夜の地球を見ると、美しく光り輝く町々の様子で人間の営みの分布を実感させてくれます。また漆黒の闇に包まれた地域は、火の気のない密林で夜行性の動物たちが跋扈しているか、はたまた乾燥しきった砂漠地帯、それとも生命の絶えた極寒の地かしら、などと想像してしまいます。
反対に昼間の景色はそれこそ“地球は青かった!”広大な大洋と大陸の様々な姿が観察できます。もちろん人間が長い年月の間に作り上げてきた歴史的遺産、町々や工業地帯、等々を上空彼方から見ることができますが、肉眼ですぐにそれとわかる一つの建造物となるとそれほど多くはありません。総延長6000kmの壮大な万里の長城もその幅が6m~10mと狭いので肉眼で見つけるのは難しいとのこと、エジプトのピラミッドでさえあえて探さないと判別は困難なようです。

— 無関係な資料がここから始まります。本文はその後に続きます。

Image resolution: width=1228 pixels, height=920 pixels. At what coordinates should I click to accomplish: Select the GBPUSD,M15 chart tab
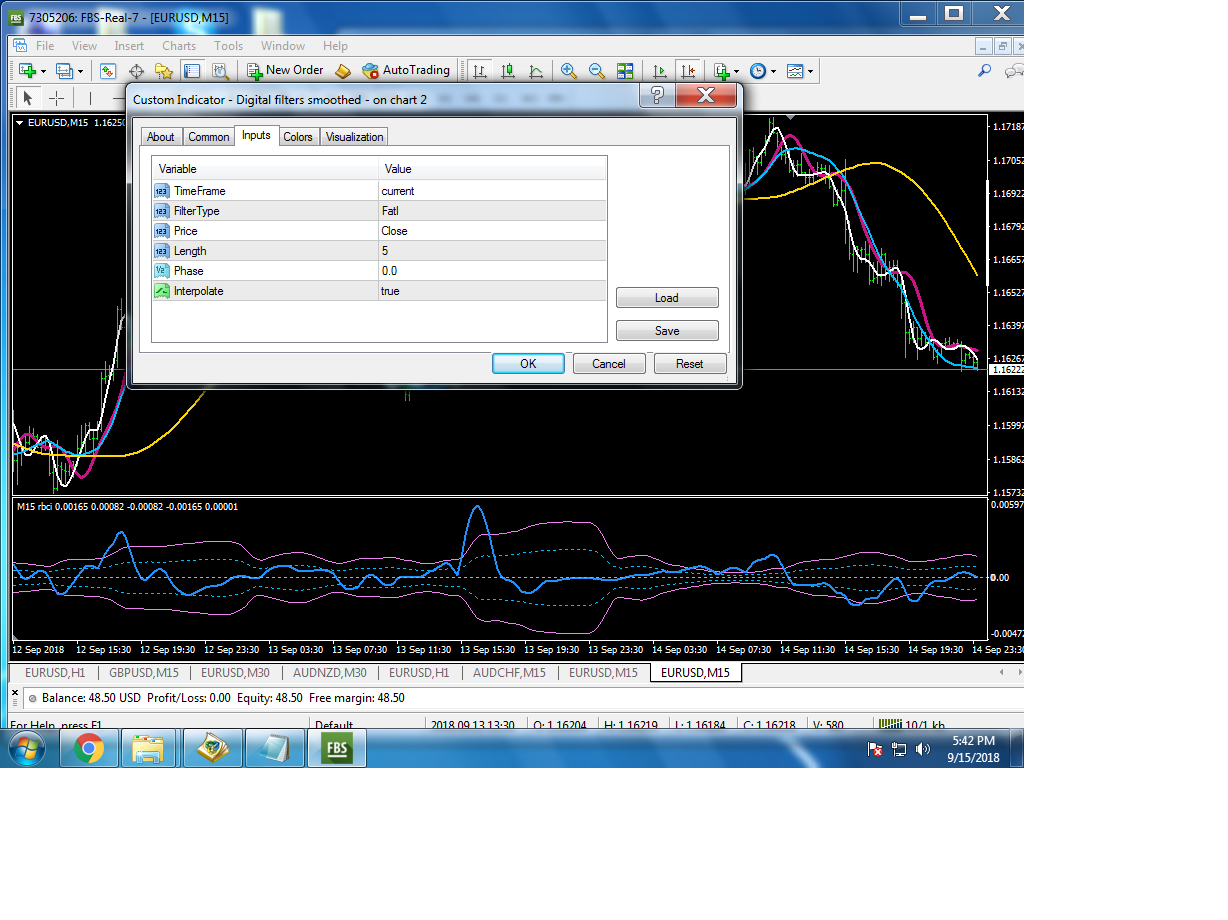(144, 673)
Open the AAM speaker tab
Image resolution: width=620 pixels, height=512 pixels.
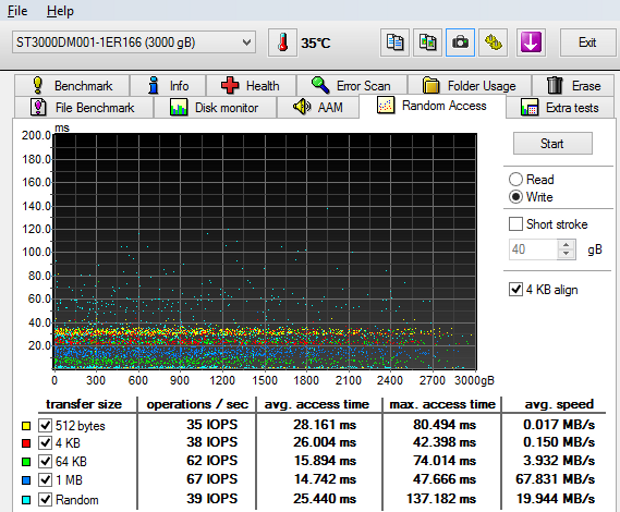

そこで登場するのがスペイン南部で営々と築かれてきた“プラスチックの海”、地中海沿岸、特にアルメリア県に集中している温室栽培ハウス群です。2006年から2007年にかけての第14次ステーション長期滞在ミッションで217日間指揮をとったスペイン系アメリカ人マイケル・ロペス・アレグリア船長は、“軌道上から最もたやすく観察できる地球上の人工建造物はアルメリア県の温室栽培農園です”とコメントしています。
宇宙ステーションからみたイベリア半島と北アフリカ、丸で囲ったのが温室が最も密集しているEl Ejidoエル・エヒード市です。画像UNICA Group提供
拡大するとこうなります。2017年の統計で温室総面積は12、647ヘクタール。大阪市の約55%にあたる広さです。画像NASA提供
温暖な気候にもかかわらず、半砂漠的な痩せて乾燥した土地と強風のために農耕には適さなかった地域で、サボテンやオリーブなどを細々と栽培していた程度でしたが、50年程前から防風の目的で始まった温室栽培技術の発達で現在ではトマト、パプリカ、キュウリ、メロン、スイカ等々の野菜や果物からバラ、カーネーション、などの花卉まで栽培する近代集約農業のリーダー的存在になりました。
皇帝やファラオンから命令されたわけでもなく、自分たちの生活を守る必要上、知恵と工夫を凝らし、努力を重ねて作り上げた結果、ヨーロッパの菜園と称されるようになったアルメリア県の温室農業。 この景色から“Mar de Plástico-プラスチックの海”と呼ばれています。
そこで気になるのは、ここ数年来ストローを廃止するなど、環境に与えるプラスチックやビニールの影響について意識が高まってきた昨今、この広大な“プラスチックの海”からの廃棄物もさぞかし環境汚染に貢献?していると思いきや、3年ごとに張り替えられた使用済みプラスチックはリサイクル業者が買い取り、輸送用のコンテナや、ストリート・ファニチャーと呼ばれる、道路標識、ベンチ、ゴミ箱、公園の遊具などに変身するそうです。
持続可能な集約農法“プラスチックの海”から出荷される安心・安全な農産物はスペイン国内やヨーロッパ各国の食卓のみならず、中近東や海を越えてアメリカ合衆国まで届き始めたとのこと。すでに日本でもおなじみのスペイン産の本マグロ、その刺身に添えるツマもスペイン産の温室キュウリ...とはなりませんかね。